Ganz vorne stehen die Ratgeber, sei es als Video, als Blogpost oder als Online-Magazin. Dabei muss man aber aufpassen, sich nicht zu sehr zu optimieren. Spätestens nach dem dritten „die fünf besten…“ Artikel wird es dem Kunden langweilig. Manchmal reichen für gute Kampagnen auch einfach Personalisierungen: Coca Cola hatte in den jeweiligen Märkten die häufigsten Vornamen herausgesucht und dann auf das Label der Flasche geschrieben. Leute mit dem jeweiligen Namen kauften fast die Supermärkte leer. Microsoft hingegen erzählt Geschichten von seinen Mitarbeitern, die Menschen, die die Produkte schaffen, die wir täglich benutzen. So zum Beispiel vom Cartoonisten Hugh MacLead, der seinen Arbeitstag in dem Computerkonzern als Comic niedergeschrieben hat.

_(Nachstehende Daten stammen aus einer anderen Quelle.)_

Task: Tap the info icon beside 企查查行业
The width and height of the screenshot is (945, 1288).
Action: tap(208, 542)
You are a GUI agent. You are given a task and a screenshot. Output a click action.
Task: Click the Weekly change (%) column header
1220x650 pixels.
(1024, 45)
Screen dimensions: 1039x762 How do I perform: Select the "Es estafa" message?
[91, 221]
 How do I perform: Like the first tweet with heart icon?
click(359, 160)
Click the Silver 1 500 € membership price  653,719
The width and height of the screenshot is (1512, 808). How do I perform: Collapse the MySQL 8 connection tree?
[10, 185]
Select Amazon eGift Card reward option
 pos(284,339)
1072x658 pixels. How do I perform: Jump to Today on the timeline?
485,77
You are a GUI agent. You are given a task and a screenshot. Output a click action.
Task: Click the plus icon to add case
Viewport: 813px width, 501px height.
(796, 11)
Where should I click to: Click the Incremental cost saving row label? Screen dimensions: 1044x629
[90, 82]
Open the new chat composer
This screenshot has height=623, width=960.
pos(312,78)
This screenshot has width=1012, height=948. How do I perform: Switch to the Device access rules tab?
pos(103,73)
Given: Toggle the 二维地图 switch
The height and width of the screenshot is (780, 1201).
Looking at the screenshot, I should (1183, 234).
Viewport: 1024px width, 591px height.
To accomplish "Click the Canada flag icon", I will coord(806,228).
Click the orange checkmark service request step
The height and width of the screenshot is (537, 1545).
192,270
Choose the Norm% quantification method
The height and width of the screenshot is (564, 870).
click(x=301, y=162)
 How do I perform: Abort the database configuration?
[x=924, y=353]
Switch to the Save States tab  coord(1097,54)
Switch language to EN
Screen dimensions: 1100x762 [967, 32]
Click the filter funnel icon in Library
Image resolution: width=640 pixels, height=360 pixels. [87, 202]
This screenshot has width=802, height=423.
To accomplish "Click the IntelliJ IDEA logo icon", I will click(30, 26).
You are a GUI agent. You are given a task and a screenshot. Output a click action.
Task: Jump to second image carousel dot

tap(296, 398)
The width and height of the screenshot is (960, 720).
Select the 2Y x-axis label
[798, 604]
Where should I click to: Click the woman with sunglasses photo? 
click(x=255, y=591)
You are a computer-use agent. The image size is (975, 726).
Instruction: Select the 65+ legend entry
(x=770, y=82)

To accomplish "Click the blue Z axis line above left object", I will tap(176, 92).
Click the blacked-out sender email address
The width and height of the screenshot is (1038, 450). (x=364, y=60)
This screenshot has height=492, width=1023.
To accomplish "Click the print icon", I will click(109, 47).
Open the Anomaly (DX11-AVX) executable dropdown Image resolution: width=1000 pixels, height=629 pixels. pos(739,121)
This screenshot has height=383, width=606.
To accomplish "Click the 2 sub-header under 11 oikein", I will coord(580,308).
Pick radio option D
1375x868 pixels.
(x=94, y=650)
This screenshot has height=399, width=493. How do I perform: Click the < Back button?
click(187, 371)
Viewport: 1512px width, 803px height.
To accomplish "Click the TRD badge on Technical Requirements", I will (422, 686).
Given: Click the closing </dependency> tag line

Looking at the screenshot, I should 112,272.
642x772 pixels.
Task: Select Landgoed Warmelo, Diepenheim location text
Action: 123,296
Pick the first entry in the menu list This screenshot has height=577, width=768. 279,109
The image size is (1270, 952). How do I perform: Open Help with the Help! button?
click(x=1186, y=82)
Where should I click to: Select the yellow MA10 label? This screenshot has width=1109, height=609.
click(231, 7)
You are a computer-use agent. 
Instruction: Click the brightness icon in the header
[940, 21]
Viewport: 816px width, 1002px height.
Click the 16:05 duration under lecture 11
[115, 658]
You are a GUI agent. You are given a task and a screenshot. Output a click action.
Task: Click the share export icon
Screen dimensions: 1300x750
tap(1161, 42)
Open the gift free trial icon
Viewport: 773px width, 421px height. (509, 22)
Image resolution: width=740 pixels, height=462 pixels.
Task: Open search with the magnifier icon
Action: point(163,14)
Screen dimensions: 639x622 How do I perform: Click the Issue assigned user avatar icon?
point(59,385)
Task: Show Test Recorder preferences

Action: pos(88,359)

Email war niemals tot und ist es auch noch nicht

Nach wie vor geben viele Firmen den Großteil des digitalen Marketings für Emails aus. Warum? Weil die Email am billigsten ist. Aber auch weil sie funktioniert. Wer eine gute Kampagne plant und den jeweiligen Schritten folgt, kann mit Email immer noch viele Produkte verkaufen. Zunehmend fließen auch die Content-Marketing-Ideen dort ein. 90 Prozent der befragten Unternehmen sagen, dass sie nach wie vor stark in Email-Kampagnen investieren. Dazu kommt auch, dass man diese Form der Werbung schon gewohnt ist und weiß, wie sie gehandhabt werden muss. Gedruckte Werbebotschaften scheinen hingegen ausgedient zu haben: Die Produktion von Broschüren steht heute in keinem Verhältnis mehr zum Nutzen, außerdem sind die Streuverluste viel zu hoch und es fehlt an einer guten Messbarkeit, auch von den früher so erfolgreichen Werbebriefen mit Preisauschreiben.

Soziale Medien und Mobile stagnieren leicht

Zwar wird noch in den sozialen Medien geworben, allerdings nicht mehr so stark wie noch zwei Jahre zuvor. Es scheint eine gewisse Müdigkeit zu geben, auch weil erhoffte Erfolge ausblieben. Reichweite konnte nicht in allen Fällen auch in Verkäufe umgesetzt werden. Allerdings scheint das auch ein branchenspezifischen Problem zu sein – gerade die Konsumgüter sind begeistert über Facebook und Instagram. Letzteres ist auch bei der Reisebranche sehr beliebt, die vor allem über Bilder lebt. Interessant ist auch, das der Chatbot offenbar doch nicht so der Verkaufshelfer war, wie man zuerst dachte. Nur 15 Prozent der 1208 Unternehmen sagen, sie wollen noch in dieses Medium investieren. Das Ende der Assistenen ist damit aber nicht besiegelt: sie wurden aus dem Verkauf abgezogen und in den Kundendienst gesteckt, wo sie auch den Job erfüllen, für den sie einst erschaffen wurden. Sie können erheblichen Druck von Callcenter nehmen und viel Geld sparen, und sind 24 Stunden rund um die Uhr am arbeiten.